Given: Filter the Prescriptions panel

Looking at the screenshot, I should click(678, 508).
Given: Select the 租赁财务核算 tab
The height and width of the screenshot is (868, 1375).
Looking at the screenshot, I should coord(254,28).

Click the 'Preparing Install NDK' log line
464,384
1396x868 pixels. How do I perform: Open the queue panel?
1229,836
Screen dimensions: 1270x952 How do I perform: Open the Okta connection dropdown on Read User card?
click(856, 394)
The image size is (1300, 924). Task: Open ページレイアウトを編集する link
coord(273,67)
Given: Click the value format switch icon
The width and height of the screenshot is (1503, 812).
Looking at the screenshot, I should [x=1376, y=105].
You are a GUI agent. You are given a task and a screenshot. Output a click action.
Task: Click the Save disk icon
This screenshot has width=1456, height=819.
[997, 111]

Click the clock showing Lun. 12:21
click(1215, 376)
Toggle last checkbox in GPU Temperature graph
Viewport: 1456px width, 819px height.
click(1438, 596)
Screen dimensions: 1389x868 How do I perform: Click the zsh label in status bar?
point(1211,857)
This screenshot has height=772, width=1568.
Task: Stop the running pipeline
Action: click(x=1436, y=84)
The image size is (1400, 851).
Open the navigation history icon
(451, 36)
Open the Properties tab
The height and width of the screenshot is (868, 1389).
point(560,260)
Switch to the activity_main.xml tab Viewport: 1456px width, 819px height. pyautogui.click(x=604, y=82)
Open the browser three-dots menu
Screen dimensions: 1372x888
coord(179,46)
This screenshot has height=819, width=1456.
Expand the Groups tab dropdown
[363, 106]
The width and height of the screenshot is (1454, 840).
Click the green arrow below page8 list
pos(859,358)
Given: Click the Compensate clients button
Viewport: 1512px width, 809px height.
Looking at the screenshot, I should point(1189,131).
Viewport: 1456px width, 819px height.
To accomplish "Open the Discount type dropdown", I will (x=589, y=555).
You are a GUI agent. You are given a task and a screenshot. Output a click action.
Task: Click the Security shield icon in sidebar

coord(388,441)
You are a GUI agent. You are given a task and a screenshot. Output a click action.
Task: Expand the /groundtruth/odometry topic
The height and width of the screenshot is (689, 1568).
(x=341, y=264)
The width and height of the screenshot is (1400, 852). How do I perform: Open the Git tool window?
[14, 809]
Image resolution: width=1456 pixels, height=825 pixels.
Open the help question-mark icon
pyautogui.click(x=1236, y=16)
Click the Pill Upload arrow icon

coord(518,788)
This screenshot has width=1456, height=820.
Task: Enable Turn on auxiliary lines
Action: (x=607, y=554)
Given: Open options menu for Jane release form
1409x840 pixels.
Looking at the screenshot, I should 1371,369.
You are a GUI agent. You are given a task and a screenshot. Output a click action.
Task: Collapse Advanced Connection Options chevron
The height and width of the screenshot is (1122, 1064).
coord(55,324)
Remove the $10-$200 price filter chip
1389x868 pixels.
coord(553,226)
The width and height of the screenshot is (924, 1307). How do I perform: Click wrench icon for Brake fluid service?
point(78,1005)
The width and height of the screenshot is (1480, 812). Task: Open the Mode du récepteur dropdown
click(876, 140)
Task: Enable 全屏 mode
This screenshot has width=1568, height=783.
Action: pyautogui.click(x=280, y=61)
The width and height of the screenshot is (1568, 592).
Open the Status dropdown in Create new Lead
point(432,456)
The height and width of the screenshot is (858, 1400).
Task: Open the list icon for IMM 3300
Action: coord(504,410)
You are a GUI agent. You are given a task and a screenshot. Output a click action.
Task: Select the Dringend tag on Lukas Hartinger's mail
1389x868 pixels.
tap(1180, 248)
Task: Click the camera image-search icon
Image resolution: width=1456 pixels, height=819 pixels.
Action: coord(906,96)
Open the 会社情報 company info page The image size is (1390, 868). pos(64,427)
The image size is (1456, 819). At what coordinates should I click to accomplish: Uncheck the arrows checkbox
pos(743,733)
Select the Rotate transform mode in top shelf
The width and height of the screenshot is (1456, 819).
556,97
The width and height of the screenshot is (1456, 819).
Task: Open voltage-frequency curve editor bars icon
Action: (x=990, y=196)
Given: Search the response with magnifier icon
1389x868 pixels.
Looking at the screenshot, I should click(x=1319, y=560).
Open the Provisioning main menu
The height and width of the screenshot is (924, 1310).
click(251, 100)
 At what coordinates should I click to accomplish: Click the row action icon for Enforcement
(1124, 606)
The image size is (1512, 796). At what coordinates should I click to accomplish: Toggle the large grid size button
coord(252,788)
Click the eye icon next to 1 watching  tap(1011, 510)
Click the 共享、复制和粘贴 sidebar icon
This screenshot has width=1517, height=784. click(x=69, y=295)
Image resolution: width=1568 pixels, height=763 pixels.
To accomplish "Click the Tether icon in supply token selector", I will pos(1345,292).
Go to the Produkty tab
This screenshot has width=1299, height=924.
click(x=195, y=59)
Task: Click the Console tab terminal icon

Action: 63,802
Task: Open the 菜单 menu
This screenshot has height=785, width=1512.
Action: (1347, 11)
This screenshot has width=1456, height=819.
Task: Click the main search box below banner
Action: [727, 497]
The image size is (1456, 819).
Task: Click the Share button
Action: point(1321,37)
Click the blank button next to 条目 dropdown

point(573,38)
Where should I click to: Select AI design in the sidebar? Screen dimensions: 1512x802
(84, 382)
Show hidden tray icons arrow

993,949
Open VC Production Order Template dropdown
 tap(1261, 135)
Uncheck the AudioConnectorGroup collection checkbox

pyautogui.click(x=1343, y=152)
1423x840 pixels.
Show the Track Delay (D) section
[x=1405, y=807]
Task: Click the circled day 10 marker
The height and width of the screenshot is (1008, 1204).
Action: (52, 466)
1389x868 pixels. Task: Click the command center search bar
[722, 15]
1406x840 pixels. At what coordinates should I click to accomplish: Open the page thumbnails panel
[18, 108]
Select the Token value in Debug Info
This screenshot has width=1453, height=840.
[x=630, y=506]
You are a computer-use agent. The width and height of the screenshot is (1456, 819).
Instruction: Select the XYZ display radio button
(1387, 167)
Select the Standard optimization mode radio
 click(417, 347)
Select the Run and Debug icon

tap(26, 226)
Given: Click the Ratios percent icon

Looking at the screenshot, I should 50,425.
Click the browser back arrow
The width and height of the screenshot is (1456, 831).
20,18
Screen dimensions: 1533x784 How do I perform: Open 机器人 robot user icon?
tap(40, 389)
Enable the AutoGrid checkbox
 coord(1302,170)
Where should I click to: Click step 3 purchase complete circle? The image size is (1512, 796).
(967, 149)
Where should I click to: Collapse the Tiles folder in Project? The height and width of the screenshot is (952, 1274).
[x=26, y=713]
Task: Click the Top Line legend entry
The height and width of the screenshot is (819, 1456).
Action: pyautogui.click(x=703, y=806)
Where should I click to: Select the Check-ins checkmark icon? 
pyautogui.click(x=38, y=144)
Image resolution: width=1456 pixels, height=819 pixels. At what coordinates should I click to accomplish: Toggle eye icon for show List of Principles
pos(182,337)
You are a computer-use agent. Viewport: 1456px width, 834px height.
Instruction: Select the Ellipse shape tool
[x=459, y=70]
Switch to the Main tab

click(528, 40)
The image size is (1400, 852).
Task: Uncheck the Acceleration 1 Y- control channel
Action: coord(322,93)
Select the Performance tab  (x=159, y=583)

**Directions**
Of the entries listed above, reproduce only the lines starting at the line containing "Task: Click the Security" and ending at the line containing "Task: Collapse Advanced". Include both, exactly as they stand.

**Response area**
Task: Click the Security shield icon in sidebar

coord(388,441)
You are a GUI agent. You are given a task and a screenshot. Output a click action.
Task: Expand the /groundtruth/odometry topic
The height and width of the screenshot is (689, 1568).
(x=341, y=264)
The width and height of the screenshot is (1400, 852). How do I perform: Open the Git tool window?
[14, 809]
Image resolution: width=1456 pixels, height=825 pixels.
Open the help question-mark icon
pyautogui.click(x=1236, y=16)
Click the Pill Upload arrow icon

coord(518,788)
This screenshot has width=1456, height=820.
Task: Enable Turn on auxiliary lines
Action: (x=607, y=554)
Given: Open options menu for Jane release form
1409x840 pixels.
Looking at the screenshot, I should 1371,369.
You are a GUI agent. You are given a task and a screenshot. Output a click action.
Task: Collapse Advanced Connection Options chevron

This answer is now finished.